You can read all of the post, and Jason’s reasoning, here. I’m not ready to give up corporate philanthropy. For one thing, I believe that without philanthropic influences within corporate cultures, companies would be more ruthless and less trustworthy than they already are.  I have to admit,  however, before Jason wrote his article I never considered that there were any arguments against the ethics of corporate charity at all.

Assuming that conduct, any conduct, is right based solely on tradition, habit, consensus or your proverbial gut is reckless and lazy, and ultimately undermines our quest for a more ethical culture. That, and not the unethical nature of corporate culture, is the most valuable lesson of Cockrell’s post.

9 thoughts on “Is Corporate Philanthropy Unethical? No, But It’s Important to Ask the Question

  1. Thanks to professional jagoff Michael Moore, we know that charity can be used as a weapon, so this isn’t too remarkable.

    On the other hand, there are the people who swear by Ayn Rand’s philosophy and think all charity is bad for THAT reason.

  2. So I guess the summary is: CEO’s should not be giving to charities, but instead should be paying those funds as additional dividends to stockholders so that THEY can donate that money to the charity of their choice.

    Since the underlying premise is expanding individual choice, I’d ordinarily say that I’m behind this 100% . . . and in principle, I am.

    But then there’s that tax code, where corporate dividends are taxed once on the corporation’s income tax, then taxed a second time on the tax returns of the shareholders. Granted, if a shareholder donates the money, it’s deductible to him or her, but if the corporation donates the money, it’s not taxed in the first place (which means the charity gets a larger donation).

    That’s our tax code: big, fat, complicated, and ALWAYS influencing behavior (for good or ill) because, well, that’s the whole reason it’s big, fat, and complicated.

    So if you want to declare corporate charity unethical, you’d first need to eliminate charitable deductions for corporations (or just eliminate corporate income tax).


  3. Well, who ever thought that crusty old Ethics Alarms would be swayed by soppy sentiment. Corporate philanthropy involves a wonderful paradox: If good-intentioned, then unethical. If crass, then ethical. Here’s why:

    The money doesn’t belong to the corporate deciders, it belongs to the stockholders. If the CEO is feeling charitable he can give away some of HIS money. But if he gives away the corporation’s money he’s no better than Robin Hood, robbing the stockholders to give to his favorite worthy cause.
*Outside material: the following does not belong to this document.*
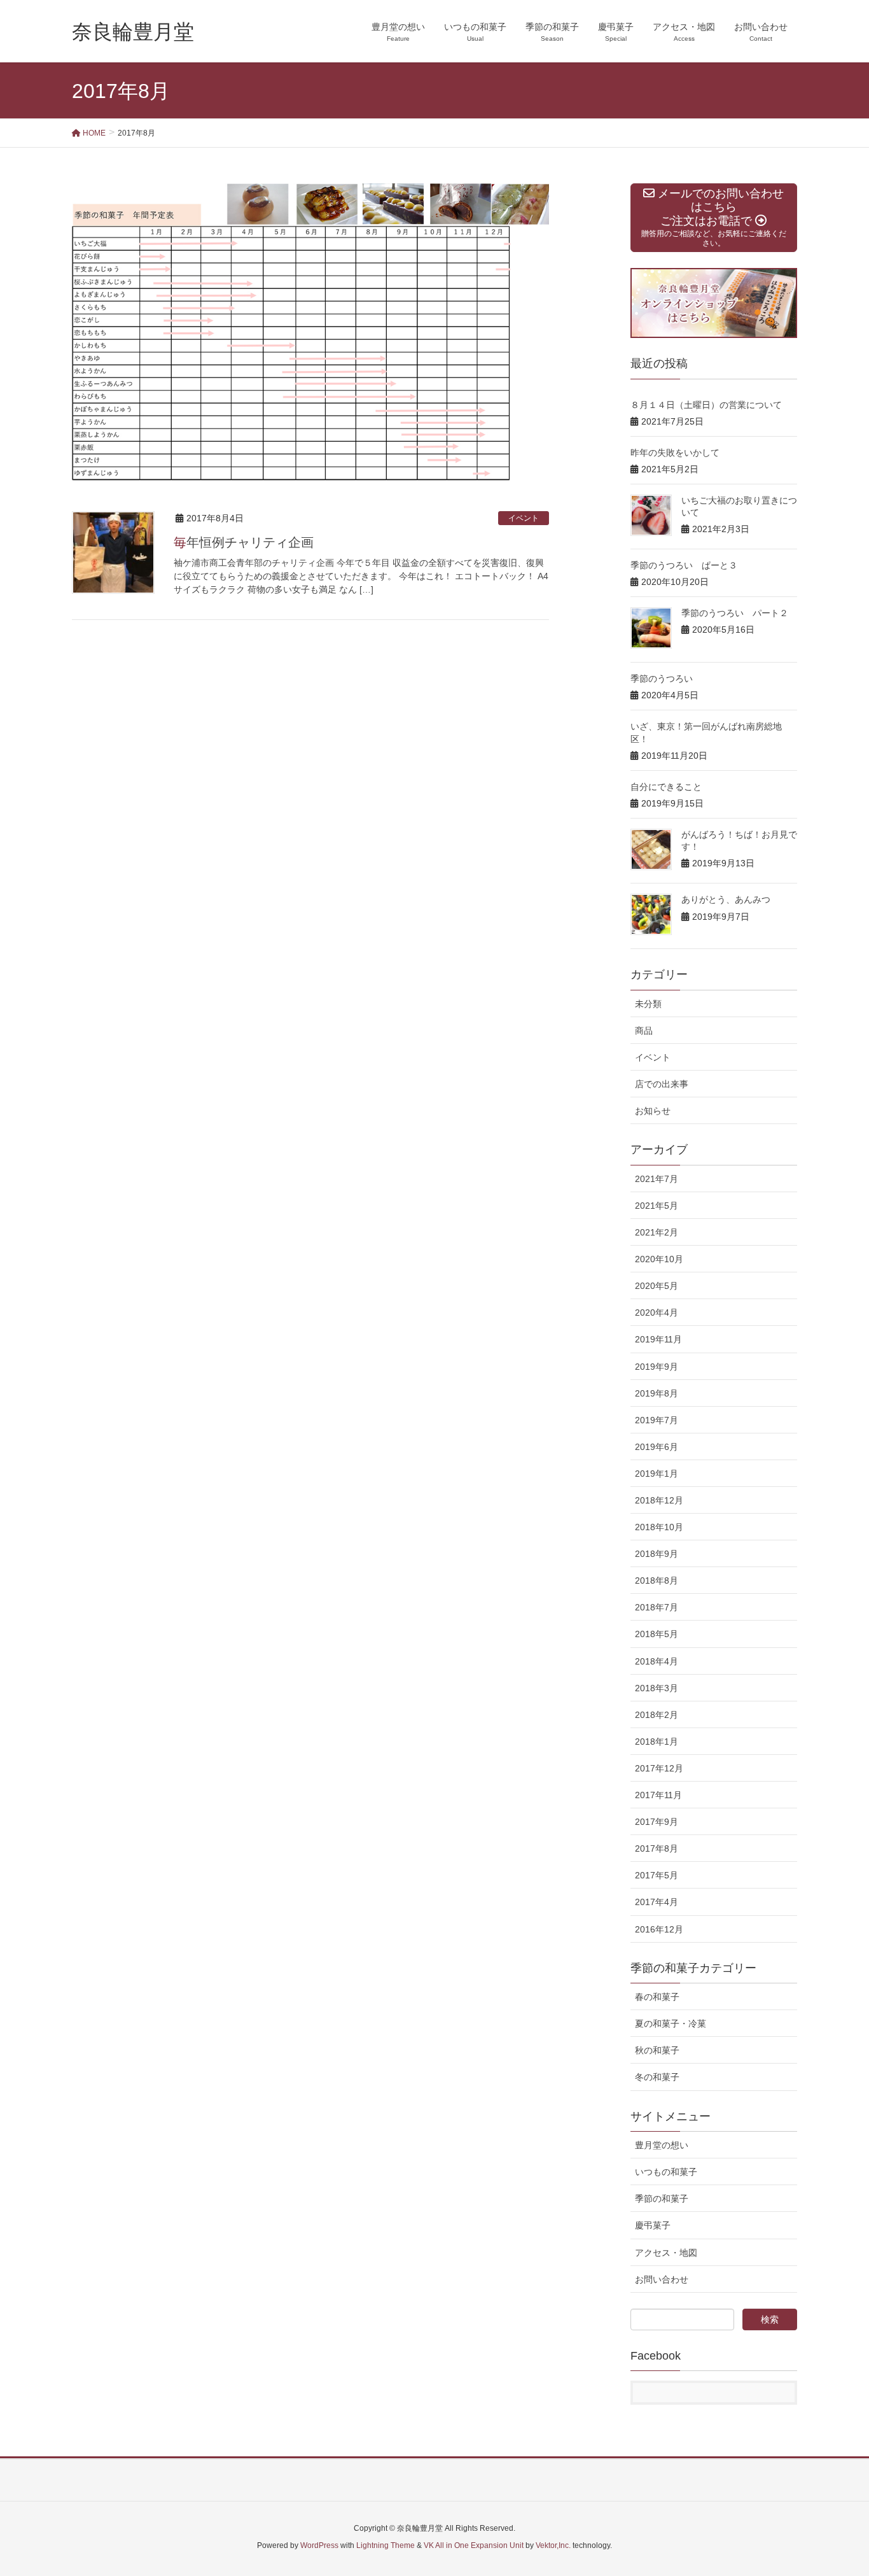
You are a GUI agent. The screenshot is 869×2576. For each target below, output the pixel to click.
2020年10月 (659, 1259)
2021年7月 (656, 1179)
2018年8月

    On the other hand, if the CEO decided that corporate giving is valuable publicity for the corporation–say, Philip Morris giving to the ballet–the motive is profit-driven and the act is completely ethical.

    This is a rare example of ethics and motive being crosswise.

  4. Every single charitable conttibutor — corporate, foundation, individual — makes their choices based on personal beliefs, guilt, what it will get them (in the afterlife or here), their favorite pastimes or concerns (art, literature, cats, dogs, an alma mater, etc. That’s the way it works. The “few bad apples” don’t have to ruin the whole barrel of the most generous nation in the world. Should we have “charity squads” along with “death squads?” And what so trustworthy agency would be responsible for making THOSE decisions? Pretty darn scary to me…

  5. I am the author of the Worst-Case Scenario, and I have returned to blogging as of today. I am flattered by your taking notice of my article and applaud you for the intellectual honesty with which you present a view you do not hold.